Parsing the invisible XML grammar

We can parse the text representation of an invisible XML grammar into its XML representation by leaving the grammar port empty and provide the text grammar on the source port. Using the same grammar as in Basic usage, the result is:

Pipeline document:

<p:declare-step xmlns:p="http://www.w3.org/ns/xproc" version="3.0">

  <p:input port="source"/>
  <p:output port="result"/>

  <p:invisible-xml>
    <p:with-input port="grammar">
      <p:empty/>
    </p:with-input>
  </p:invisible-xml>

</p:declare-step>

Result document:

<ixml>
   <rule name="date">
      <alt>
         <option>
            <nonterminal name="s"/>
         </option>
         <nonterminal name="day"/>
         <nonterminal name="s"/>
         <nonterminal name="month"/>
         <option>
            <alts>
               <alt>
                  <nonterminal name="s"/>
                  <nonterminal name="year"/>
               </alt>
            </alts>
         </option>
      </alt>
   </rule>
   <rule mark="-" name="s">
      <alt>
         <repeat1>
            <literal tmark="-" string=" "/>
         </repeat1>
      </alt>
   </rule>
   <rule name="day">
      <alt>
         <nonterminal name="digit"/>
         <option>
            <nonterminal name="digit"/>
         </option>
      </alt>
   </rule>
   <rule mark="-" name="digit">
      <alt>
         <literal string="0"/>
      </alt>
      <alt>
         <literal string="1"/>
      </alt>
      <alt>
         <literal string="2"/>
      </alt>
      <alt>
         <literal string="3"/>
      </alt>
      <alt>
         <literal string="4"/>
      </alt>
      <alt>
         <literal string="5"/>
      </alt>
      <alt>
         <literal string="6"/>
      </alt>
      <alt>
         <literal string="7"/>
      </alt>
      <alt>
         <literal string="8"/>
      </alt>
      <alt>
         <literal string="9"/>
      </alt>
   </rule>
   <rule name="month">
      <alt>
         <literal string="January"/>
      </alt>
      <alt>
         <literal string="February"/>
      </alt>
      <alt>
         <literal string="March"/>
      </alt>
      <alt>
         <literal string="April"/>
      </alt>
      <alt>
         <literal string="May"/>
      </alt>
      <alt>
         <literal string="June"/>
      </alt>
      <alt>
         <literal string="July"/>
      </alt>
      <alt>
         <literal string="August"/>
      </alt>
      <alt>
         <literal string="September"/>
      </alt>
      <alt>
         <literal string="October"/>
      </alt>
      <alt>
         <literal string="November"/>
      </alt>
      <alt>
         <literal string="December"/>
      </alt>
   </rule>
   <rule name="year">
      <alt>
         <option>
            <alts>
               <alt>
                  <nonterminal name="digit"/>
                  <nonterminal name="digit"/>
               </alt>
            </alts>
         </option>
         <nonterminal name="digit"/>
         <nonterminal name="digit"/>
      </alt>
   </rule>
</ixml>

Additional details

  • The document appearing on the result port only has a content-type property. It has no other document-properties (also no base-uri).
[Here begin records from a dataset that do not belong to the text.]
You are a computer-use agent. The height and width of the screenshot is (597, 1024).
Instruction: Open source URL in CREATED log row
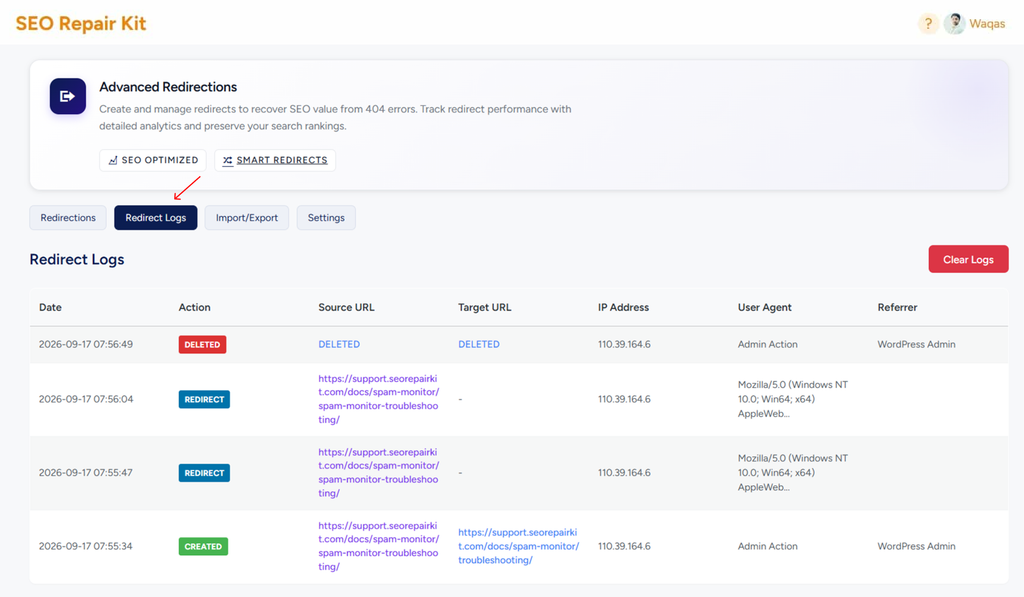[x=379, y=546]
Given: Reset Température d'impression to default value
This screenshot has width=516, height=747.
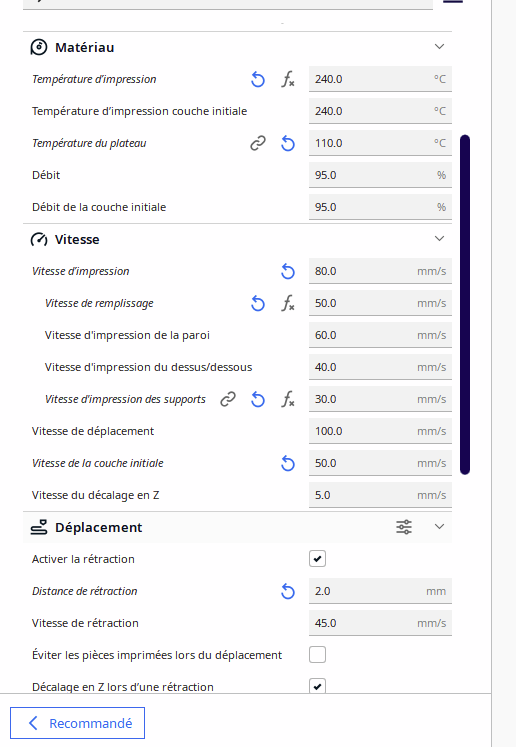Looking at the screenshot, I should click(x=258, y=80).
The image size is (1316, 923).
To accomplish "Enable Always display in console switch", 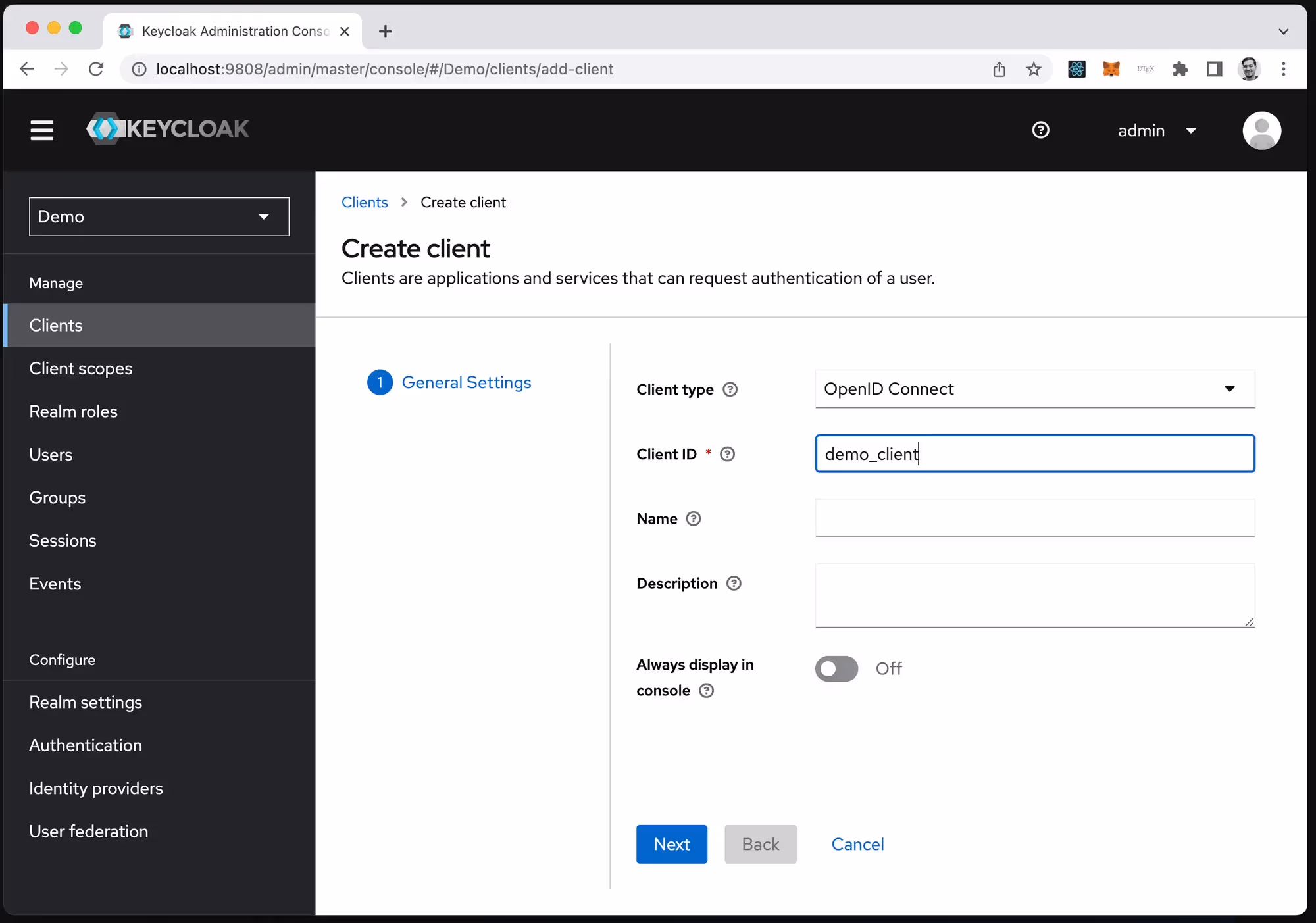I will [836, 668].
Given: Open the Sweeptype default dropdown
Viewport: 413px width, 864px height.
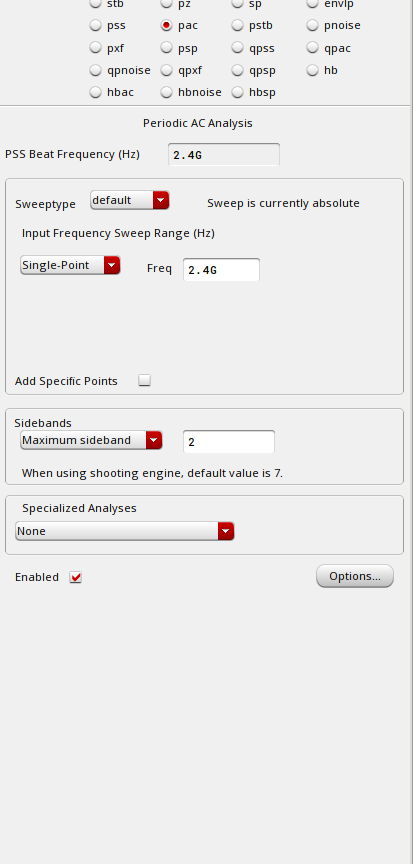Looking at the screenshot, I should [x=130, y=200].
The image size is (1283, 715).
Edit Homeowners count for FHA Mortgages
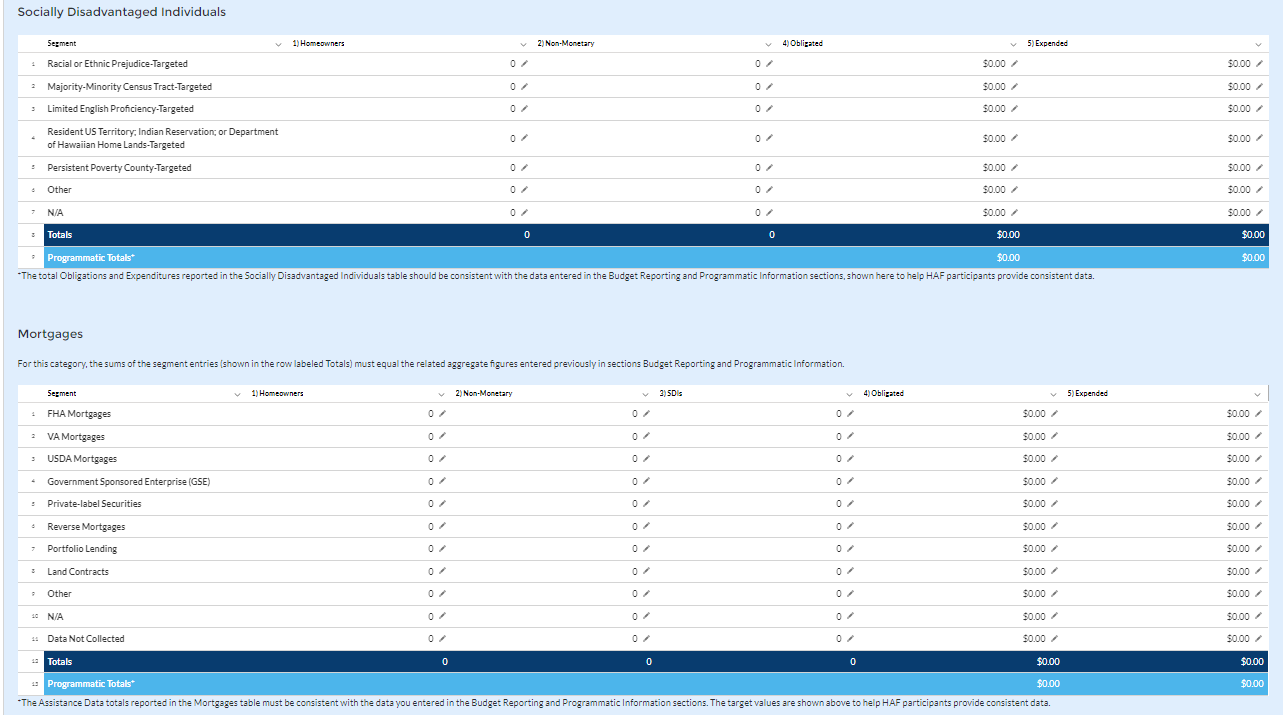(x=442, y=414)
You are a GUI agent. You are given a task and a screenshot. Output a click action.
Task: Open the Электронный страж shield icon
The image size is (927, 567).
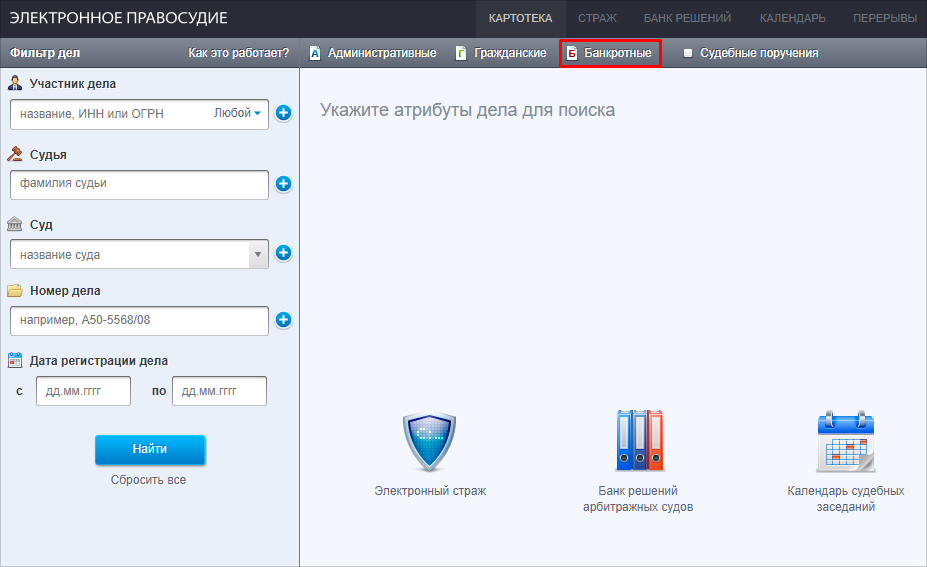click(429, 442)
  • The resulting document will in the vast majority of cases be XML. However, the implementation allows for returning other document types. If, how and when this happens is implementation defined and therefore dependent on the XProc processor used.

Errors raised

Error code

Description

XC0205

It is a dynamic error if the source document cannot be parsed by the provided grammar.

XC0211

It is a dynamic error if more than one document appears on the grammar port.

XC0212

It is a dynamic error if the grammar provided is not a valid Invisible XML grammar.

Reference information

This description of the p:invisible-xml step is for XProc version: 3.0. This is a required step (an XProc 3.0 processor must support this).

The formal specification for the p:invisible-xml step can be found here.

The p:invisible-xml step is part of categories:

The p:invisible-xml step is also present in version: 3.1.